Abstract
Multi-Block Diffusion Language Models extend single-block diffusion to concurrent block decoding with improved training strategies and optimized decoding algorithms.
Block Diffusion Language Models (BD-LMs) improve diffusion-based text generation with KV caching and flexible-length generation. A natural next step is to extend them from Single-Block Diffusion (SingleBD) to Multi-Block Diffusion (MultiBD), where a running-set of consecutive blocks is decoded concurrently for inter-block parallelism. However, existing BD-LMs are mostly trained under teacher forcing, where the model observes only one noisy block conditioned on a clean prefix. While the recent diffusion forcing strategy introduces visibility among multiple noisy blocks, its training states still differ from MultiBD inference, where decoding operates on a bounded running-set with heterogeneous slot-wise noise patterns.
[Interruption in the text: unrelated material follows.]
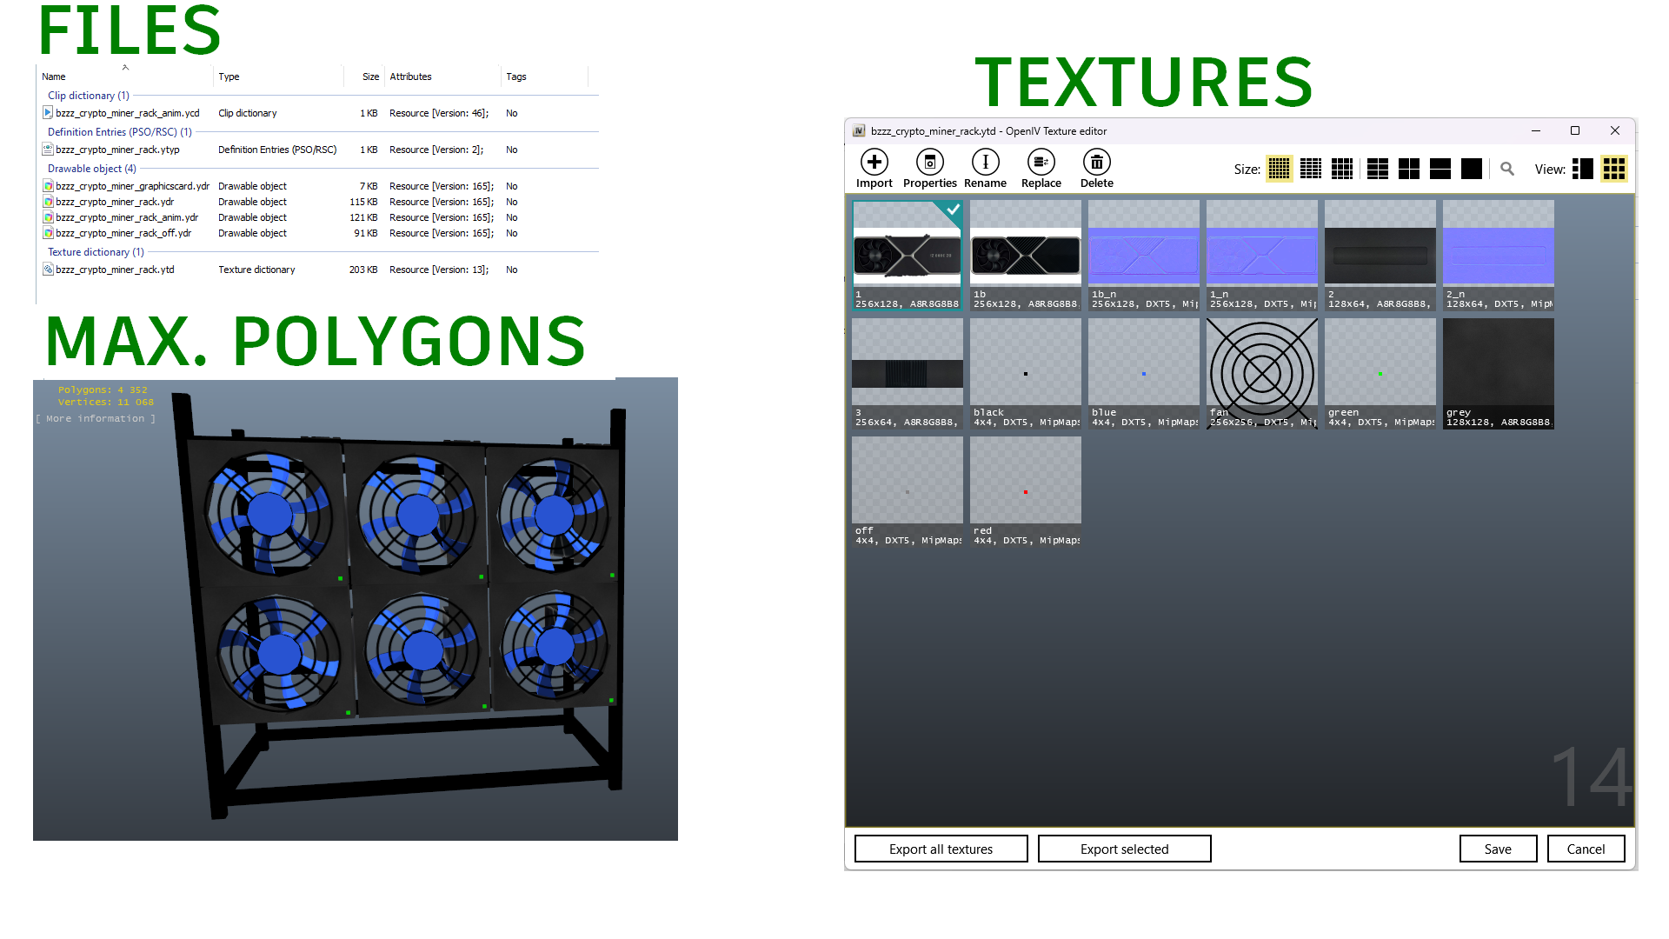This screenshot has width=1669, height=939.
Task: Switch to grid view mode
Action: pyautogui.click(x=1614, y=169)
To bridge this gap, we propose Multi-Block Diffusion Language Models (MBD-LMs), obtained by post-training BD-LMs with Multi-block Teacher Forcing (MultiTF). MultiTF integrates teacher forcing and diffusion forcing by training on bounded noise-groups conditioned on clean prefixes, with randomized noise-schedulers that better match MultiBD inference states. To make MultiBD practically executable, we further introduce an optimized decoding algorithm based on the Block Buffer mechanism that preserves prefix-cache reuse, keeps input shapes static, and translates increased decoding parallelism into wall-clock acceleration. Empirically, MBD-LLaDA2-Mini increases average Tokens Per Forward pass (TPF) from 3.47 to 6.19 and improves average accuracy from 79.95% to 81.03%; when combined with DMax, MBD-LLaDA2-Mini-DMax reaches an average TPF of 9.34 with only a 1.02% accuracy drop on math and code benchmarks.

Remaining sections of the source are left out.